Instructions for the task:
The result should be an exact copy of only the lines from the one with "Where should I" through the last line of the data below, with pictures omitted.

Input material:
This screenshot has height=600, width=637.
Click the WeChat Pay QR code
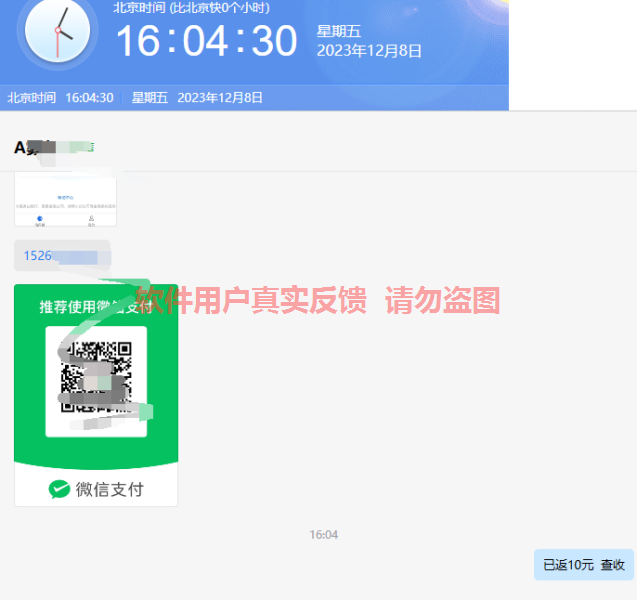pyautogui.click(x=96, y=380)
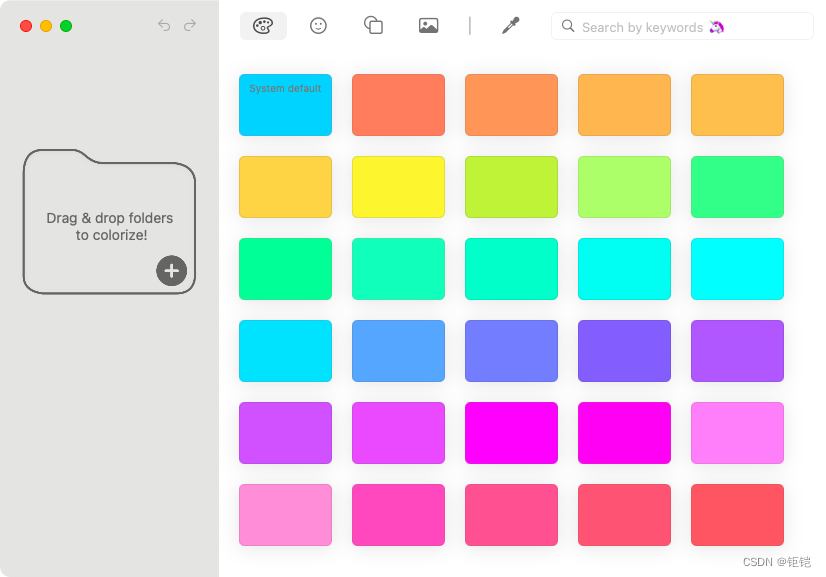Click the unicorn icon in the search bar

tap(715, 26)
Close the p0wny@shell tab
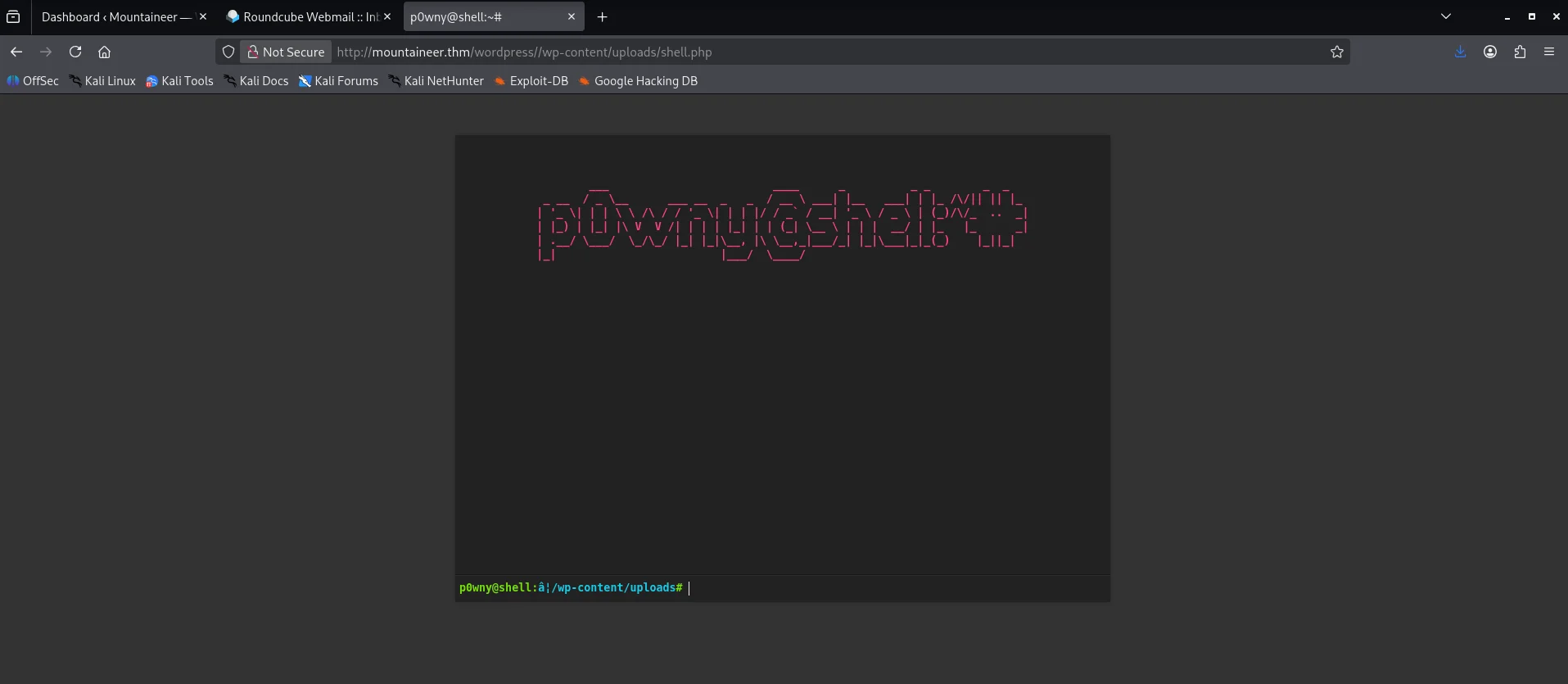 [571, 16]
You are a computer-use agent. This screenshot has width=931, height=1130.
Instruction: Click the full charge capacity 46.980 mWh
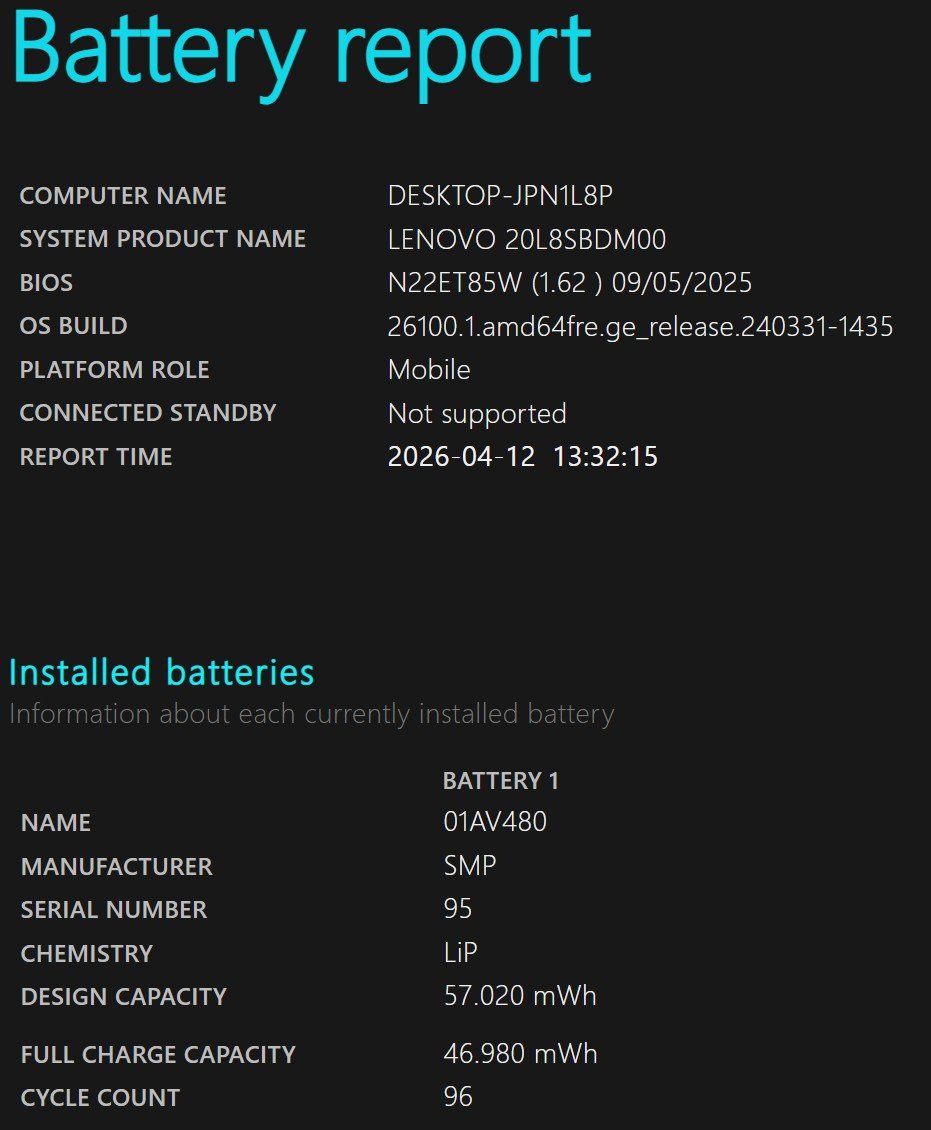(x=520, y=1054)
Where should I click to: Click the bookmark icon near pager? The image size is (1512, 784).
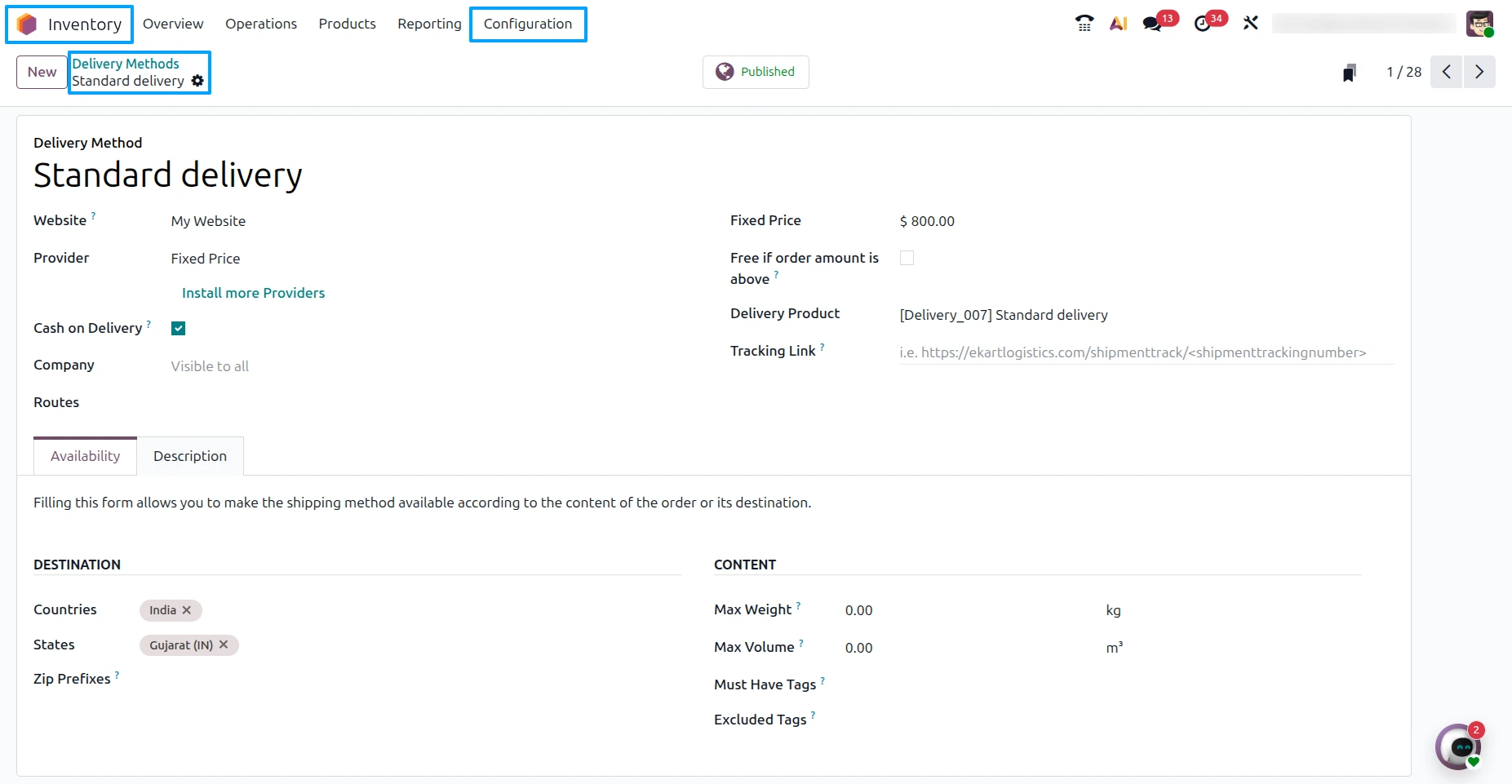point(1350,73)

Your solution:
Where should I click to: Click the bookmark icon near pager? The image size is (1512, 784).
point(1350,73)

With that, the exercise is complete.